À court terme, les marchés météorologiques se concentreront sur l’activité résiduelle de la mousson jusqu’à la fin septembre et sur l’avancement de la récolte kharif de la fin septembre à octobre. Toute nouvelle perturbation météorologique pendant le remplissage des grains ou la récolte pourrait aggraver les pertes de production au-delà du risque actuel de 10 millions de tonnes.
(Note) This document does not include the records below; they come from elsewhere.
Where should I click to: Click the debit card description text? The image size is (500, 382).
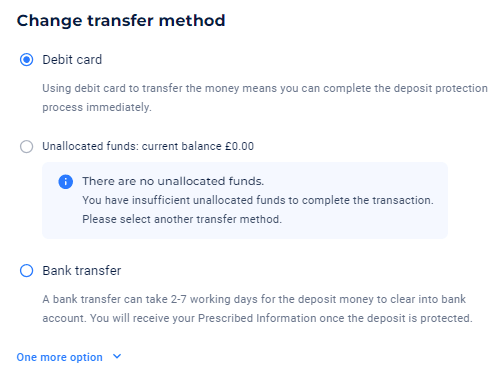click(265, 98)
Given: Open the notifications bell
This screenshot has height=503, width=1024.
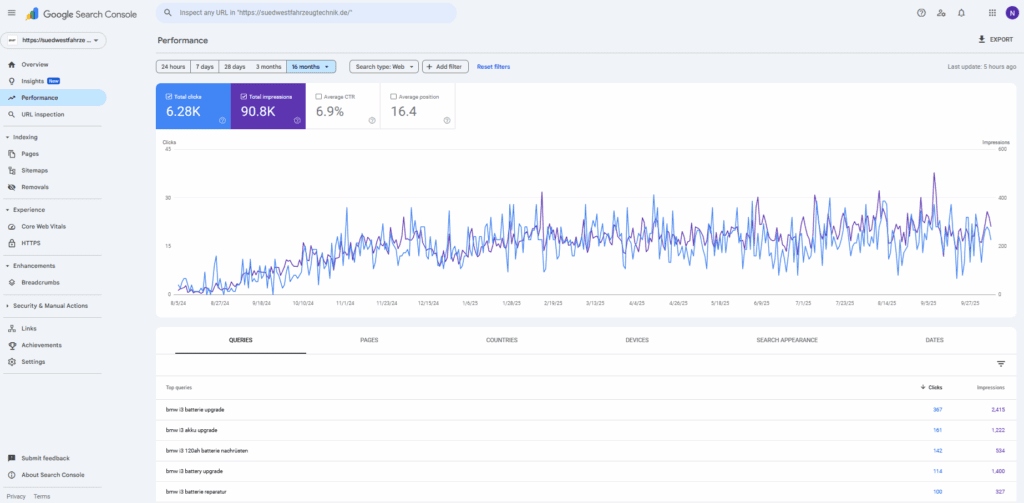Looking at the screenshot, I should click(x=961, y=13).
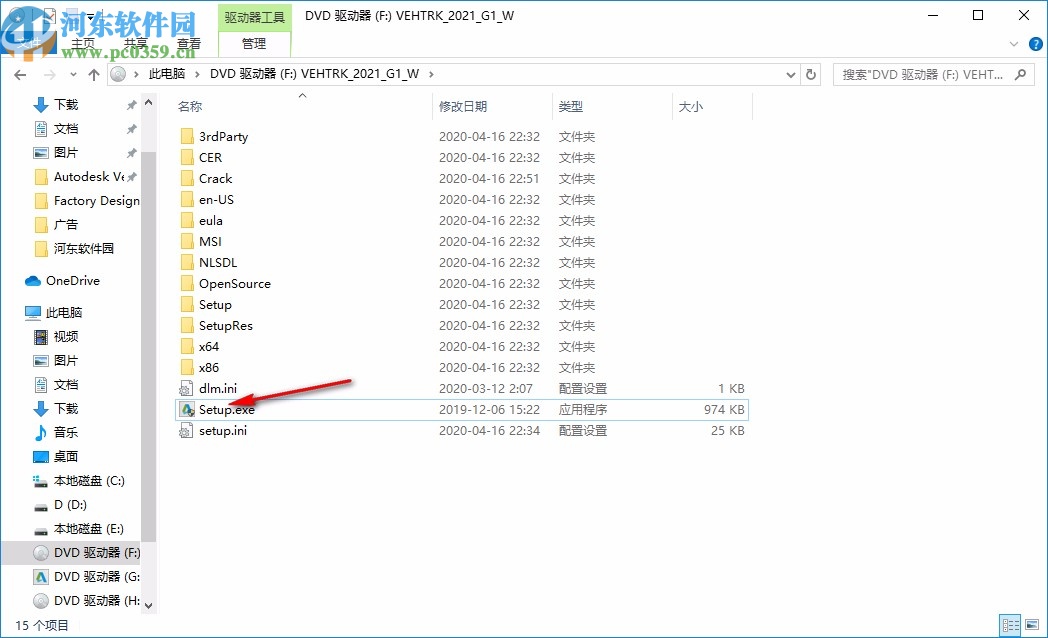Open the 管理 drive tools tab
This screenshot has height=638, width=1048.
click(x=253, y=43)
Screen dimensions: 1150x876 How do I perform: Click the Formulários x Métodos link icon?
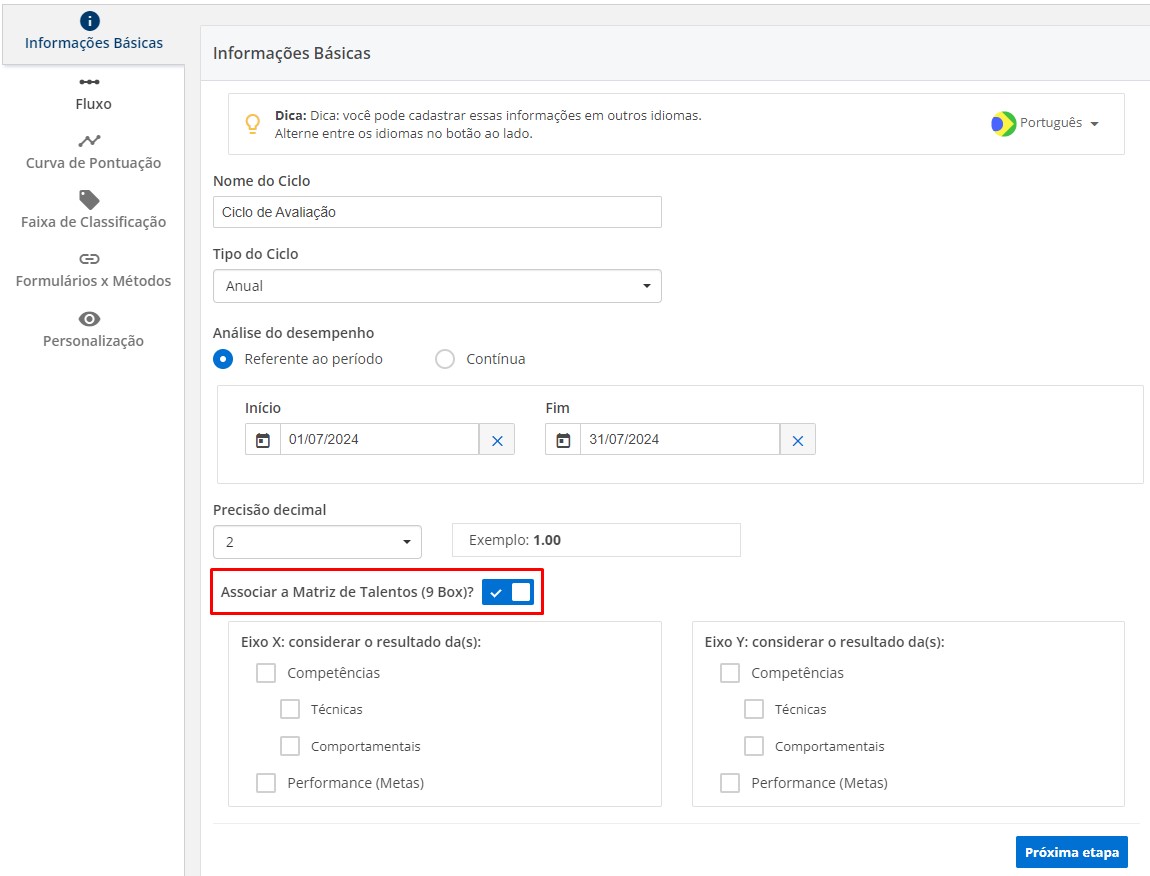coord(90,259)
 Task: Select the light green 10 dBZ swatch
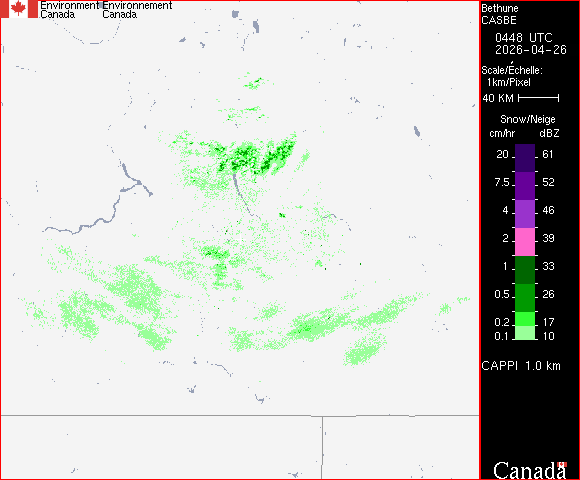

À l’inverse, une normalisation de la mousson tardive et des conditions de récolte favorables limiteraient les dégâts supplémentaires, mais ne suffiraient probablement pas à compenser entièrement les pertes de superficie déjà actées.
Perspectives de marché
- Importateurs : Envisager d’avancer la couverture pour le T4 2026–T1 2027, en particulier pour les qualités moyennes et supérieures, tandis que la politique d’exportation de l’Inde et le rythme des mises sur le marché des stocks restent incertains et que les prix sont soutenus par les risques de production.
- Exportateurs en Inde : Couvrir le risque de prix sur les ventes à terme et surveiller les interventions publiques ; les importants stocks publics pourraient entraîner des appels d’offres ciblés ou des ajustements de politique influençant la base intérieure et la parité à l’exportation.
- Acheteurs en Afrique et en Asie : Maintenir une diversification des fournisseurs entre l’Inde, le Vietnam et la Thaïlande afin d’atténuer les risques politiques et météorologiques, et se préparer à des épisodes de volatilité autour de la récolte et des mises à jour officielles sur les cultures.
Perspectives directionnelles à 3 jours
- Inde FOB (New Delhi) : Les valeurs du basmati et du riz étuvé devraient rester fermes à légèrement supérieures au cours des trois prochains jours, tandis que les marchés digèrent les estimations de déficit de production et surveillent d’éventuels signaux politiques.
- Vietnam FOB (Hanoï) : Les offres à l’exportation de riz brisé à 5 % et de riz parfumé devraient rester stables à fermes, dans un contexte de disponibilités immédiates limitées et de demande résiliente.
- Thaïlande FOB : Le riz blanc et le riz jasmin de référence devraient conserver une prime par rapport à leurs concurrents régionaux, avec une tendance stable à légèrement plus ferme, soutenue par les répercussions positives de la situation en Inde et au Vietnam.